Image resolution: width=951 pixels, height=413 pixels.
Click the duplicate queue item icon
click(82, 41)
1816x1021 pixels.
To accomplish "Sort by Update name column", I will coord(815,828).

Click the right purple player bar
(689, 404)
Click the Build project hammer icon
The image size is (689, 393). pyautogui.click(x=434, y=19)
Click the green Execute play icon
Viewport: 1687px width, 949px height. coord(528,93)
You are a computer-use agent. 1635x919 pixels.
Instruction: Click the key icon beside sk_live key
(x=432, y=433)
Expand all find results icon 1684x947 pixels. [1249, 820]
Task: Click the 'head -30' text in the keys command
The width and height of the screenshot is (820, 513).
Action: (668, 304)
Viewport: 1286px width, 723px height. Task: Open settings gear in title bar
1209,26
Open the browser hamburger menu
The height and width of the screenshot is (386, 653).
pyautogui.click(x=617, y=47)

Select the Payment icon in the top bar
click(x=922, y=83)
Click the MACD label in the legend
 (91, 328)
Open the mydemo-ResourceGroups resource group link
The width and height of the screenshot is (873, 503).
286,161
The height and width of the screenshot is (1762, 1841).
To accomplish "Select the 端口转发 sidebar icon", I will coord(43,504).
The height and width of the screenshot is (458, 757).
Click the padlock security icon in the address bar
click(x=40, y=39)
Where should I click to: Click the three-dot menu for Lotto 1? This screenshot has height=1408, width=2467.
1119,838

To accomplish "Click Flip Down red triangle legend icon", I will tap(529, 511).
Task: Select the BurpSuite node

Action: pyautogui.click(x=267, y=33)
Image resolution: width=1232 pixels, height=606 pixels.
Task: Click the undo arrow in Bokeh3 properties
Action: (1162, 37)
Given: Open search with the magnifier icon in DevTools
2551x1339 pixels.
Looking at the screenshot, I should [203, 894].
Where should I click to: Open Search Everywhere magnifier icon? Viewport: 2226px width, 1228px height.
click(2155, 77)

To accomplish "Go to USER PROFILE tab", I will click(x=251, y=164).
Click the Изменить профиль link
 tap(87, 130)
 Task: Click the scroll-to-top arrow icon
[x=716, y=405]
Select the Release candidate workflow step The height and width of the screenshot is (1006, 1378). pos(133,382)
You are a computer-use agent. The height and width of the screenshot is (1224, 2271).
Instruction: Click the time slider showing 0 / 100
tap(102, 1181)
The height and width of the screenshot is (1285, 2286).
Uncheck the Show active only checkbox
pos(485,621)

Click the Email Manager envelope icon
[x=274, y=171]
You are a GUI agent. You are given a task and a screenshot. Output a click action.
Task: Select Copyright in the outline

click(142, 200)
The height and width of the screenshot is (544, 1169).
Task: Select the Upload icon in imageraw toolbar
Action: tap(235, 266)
-------
§ EXERCISE AIM
Return all entries exactly.

§ RESULT
Image resolution: width=951 pixels, height=413 pixels.
Click the duplicate queue item icon
click(82, 41)
1816x1021 pixels.
To accomplish "Sort by Update name column", I will coord(815,828).

Click the right purple player bar
(689, 404)
Click the Build project hammer icon
The image size is (689, 393). pyautogui.click(x=434, y=19)
Click the green Execute play icon
Viewport: 1687px width, 949px height. coord(528,93)
You are a computer-use agent. 1635x919 pixels.
Instruction: Click the key icon beside sk_live key
(x=432, y=433)
Expand all find results icon 1684x947 pixels. [1249, 820]
Task: Click the 'head -30' text in the keys command
The width and height of the screenshot is (820, 513).
Action: (668, 304)
Viewport: 1286px width, 723px height. Task: Open settings gear in title bar
1209,26
Open the browser hamburger menu
The height and width of the screenshot is (386, 653).
pyautogui.click(x=617, y=47)

Select the Payment icon in the top bar
click(x=922, y=83)
Click the MACD label in the legend
 (91, 328)
Open the mydemo-ResourceGroups resource group link
The width and height of the screenshot is (873, 503).
286,161
The height and width of the screenshot is (1762, 1841).
To accomplish "Select the 端口转发 sidebar icon", I will coord(43,504).
The height and width of the screenshot is (458, 757).
Click the padlock security icon in the address bar
click(x=40, y=39)
Where should I click to: Click the three-dot menu for Lotto 1? This screenshot has height=1408, width=2467.
1119,838

To accomplish "Click Flip Down red triangle legend icon", I will tap(529, 511).
Task: Select the BurpSuite node

Action: pyautogui.click(x=267, y=33)
Image resolution: width=1232 pixels, height=606 pixels.
Task: Click the undo arrow in Bokeh3 properties
Action: (1162, 37)
Given: Open search with the magnifier icon in DevTools
2551x1339 pixels.
Looking at the screenshot, I should [203, 894].
Where should I click to: Open Search Everywhere magnifier icon? Viewport: 2226px width, 1228px height.
click(2155, 77)

To accomplish "Go to USER PROFILE tab", I will click(x=251, y=164).
Click the Изменить профиль link
 tap(87, 130)
 Task: Click the scroll-to-top arrow icon
[x=716, y=405]
Select the Release candidate workflow step The height and width of the screenshot is (1006, 1378). pos(133,382)
You are a computer-use agent. The height and width of the screenshot is (1224, 2271).
Instruction: Click the time slider showing 0 / 100
tap(102, 1181)
The height and width of the screenshot is (1285, 2286).
Uncheck the Show active only checkbox
pos(485,621)

Click the Email Manager envelope icon
[x=274, y=171]
You are a GUI agent. You are given a task and a screenshot. Output a click action.
Task: Select Copyright in the outline

click(142, 200)
The height and width of the screenshot is (544, 1169).
Task: Select the Upload icon in imageraw toolbar
Action: tap(235, 266)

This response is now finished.